«La luz del ritmo», Los Fabulosos Cadillacs. Frescura, emoción y fiesta para épocas bravas.
La big band latina ha regresado. Menos manierista, si entendemos por ello el barroquismo que le habían impuesto a sus últimos discos de estudio a partir de aquellos Experimental Concherto. Igual de caprichosa, si nos dejamos llevar por ese swing que deja filtrar las obsesiones personales (rítmicas, estéticas, líricas) de sus músicos. Debemos advertir que los Cadillacs siguen siendo fabulosos en un arte poco reconocido en ellos: se mueven por los géneros con una fluidez que les permite escribir ya no solamente hits (el tema que bautiza al disco, «La luz del ritmo», sin duda lo es), sino verdaderos clásicos, standards de un género al que ellos mismos han dado forma. Acaso sea oportuno releer aquel eslogan que acompañaba la salida de Fabulosos Calavera como un ligero error de marketing. «El disco que cambiará la historia del rock nacional» forzaba a los Cadillacs a pertenecer a una tradición a la que siempre miraron de costado. Ellos son, en todo caso, fundadores de un lenguaje musical regional, que sí han revolucionado, subiendo el parámetro con influencias cruzadas que alguna vez fueron el hip-hop y el dub y, ahora, pueden ir del rocksteady al blaxploitation y la cumbia más pura. Durante dos décadas, forjaron una nueva identidad y, casi, el adjetivo «latino» para el rock (¡perdón Santana!).
Así regresan: reemplazando la guerra de egos por una convivencia sagrada. Con un bajista inspiradísimo, un cantante con una voz áspera distintiva, y esa banda «brass driven», dirigida por Rotman.
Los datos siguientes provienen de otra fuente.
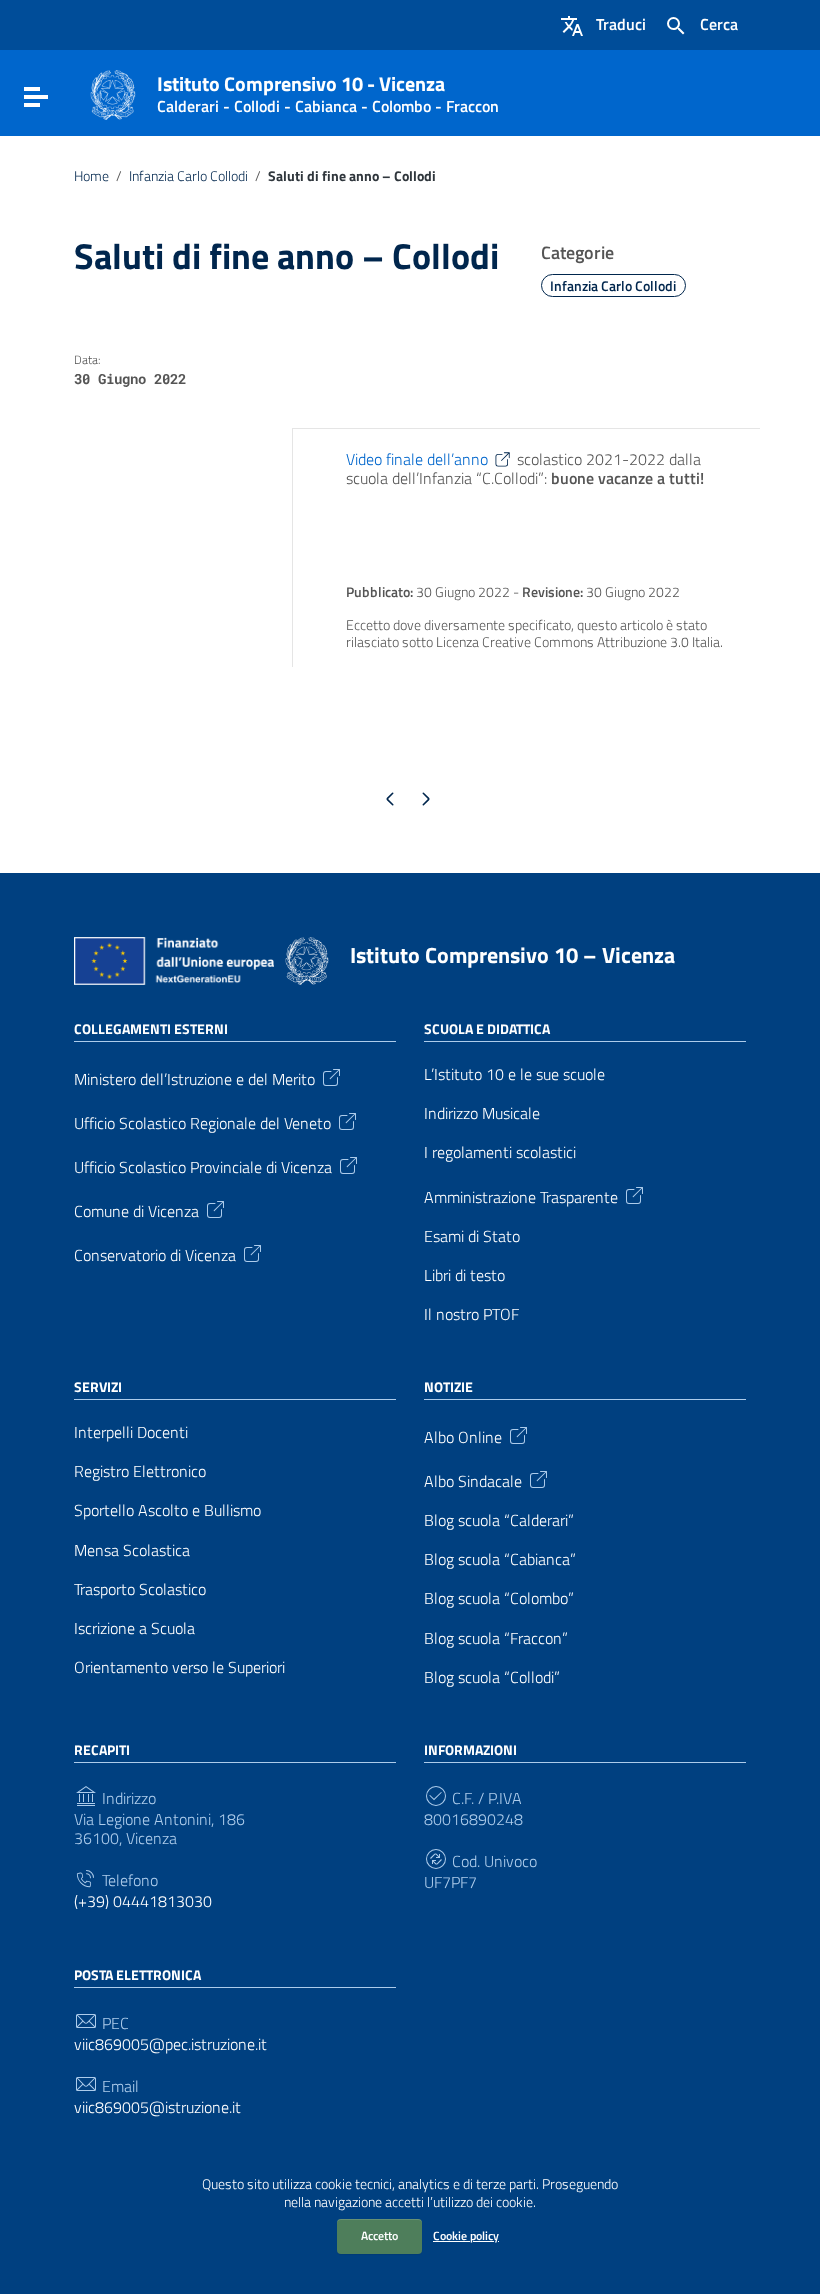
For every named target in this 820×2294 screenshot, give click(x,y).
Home (91, 176)
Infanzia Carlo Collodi (188, 176)
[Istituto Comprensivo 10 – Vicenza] (113, 93)
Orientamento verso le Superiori (179, 1667)
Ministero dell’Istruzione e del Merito (194, 1078)
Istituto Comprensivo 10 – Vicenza (512, 955)
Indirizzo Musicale (482, 1113)
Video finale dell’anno (417, 459)
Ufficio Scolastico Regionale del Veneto (202, 1122)
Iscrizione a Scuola (134, 1628)
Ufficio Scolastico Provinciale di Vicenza (203, 1166)
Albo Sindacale (473, 1480)
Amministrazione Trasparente (521, 1195)
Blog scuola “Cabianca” (500, 1559)
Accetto (379, 2235)
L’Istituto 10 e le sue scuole (514, 1074)
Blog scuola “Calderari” (499, 1520)
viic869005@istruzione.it (157, 2107)
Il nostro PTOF (471, 1314)
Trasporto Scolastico (140, 1589)
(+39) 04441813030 (143, 1901)
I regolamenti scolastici (500, 1152)
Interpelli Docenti (131, 1432)
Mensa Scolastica (132, 1550)
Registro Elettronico (140, 1471)
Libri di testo (464, 1275)
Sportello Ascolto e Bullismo (167, 1510)
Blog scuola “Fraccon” (496, 1638)
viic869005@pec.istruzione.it (170, 2044)
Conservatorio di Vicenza (155, 1254)
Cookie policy (466, 2235)
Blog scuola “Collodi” (492, 1677)
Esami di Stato (472, 1236)
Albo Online (463, 1436)
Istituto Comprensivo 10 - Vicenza (328, 90)
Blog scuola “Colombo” (499, 1598)
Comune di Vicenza (136, 1210)
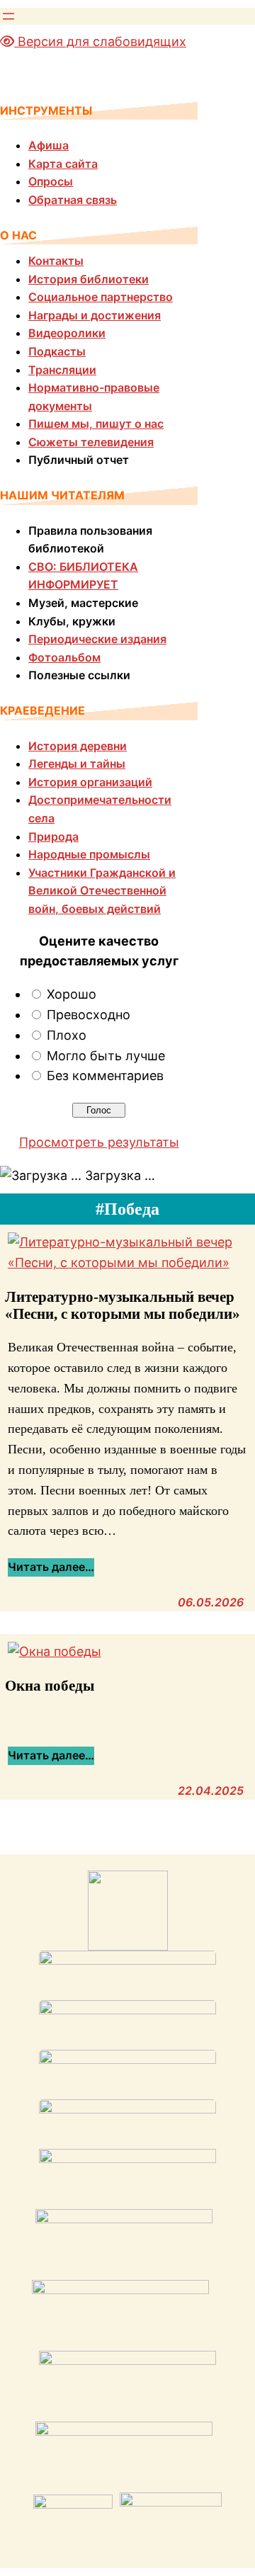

«Nosotros egoístas» le imprime un speed rítmico pop y un upgrade emocional a este regreso que, para aquellos que hayan conocido o disfrutado al Toto Rotblat, se vuelve irresistible en su estribillo: «Palermo, los tambores sin consuelo y nosotros egoístas. Hoy ya no somos lo mismo». Tras su búsqueda del trono de crooner latino, Vicentico ha dotado a su interpretación de una sensibilidad poco frecuente. Y también se dio cuenta de que no le hacía falta ir a buscar la «cumbia original» a canciones populares como «Los caminos de la vida». El roots lo esperaba en un tema de Rey Azúcar, de su propio repertorio («Padre nuestro») y en el aporte del productor Pablo Lescano: sí, amigos, la confirmación de que estamos en presencia del Dr. Dre de nuestros suburbios, con un nivel sonoro que le da al género llamado «cumbia villera» el registro mainstream y legitimador que merecía.
«El beat del chamán enciende la mecha y espanta las penas» y «Flores para no estar mal» son frases que recuperan el espíritu festivo en épocas bravas, una clave que está en el ADN que la banda se propuso rescatar. También volvió la frescura: como en los tiempos que registraban un disco por temporada (editaron material nuevo todos los años entre el debut en 1986 y £/León de 1992), pocas sesiones de ensayo y apenas seis semanas de grabación alcanzaron para registrar un álbum que brilla en tiempos de sequía creativa.
Los covers funcionan como acto de justicia: «Should I Stay or Should I Go» con Mick Jones rescata no sólo a The Clash sino, sobre todo, a su proyecto Big Audio Dynamite; «Wake Up», al sonido new wave olvidado de lan Dury.
Por lo demás, reluce la versión de «El genio del dub»: su línea de bajo profundo y batería, teclado al frente (gentileza del productor Robert Carranza) y la lírica de Vicentico que combina el tema «Radio criminal» nos obligan a pensar cuán injustos hemos sido con este gran tema cada vez que hemos hecho esas listas de Las Mejores Canciones de Todos los Tiempos.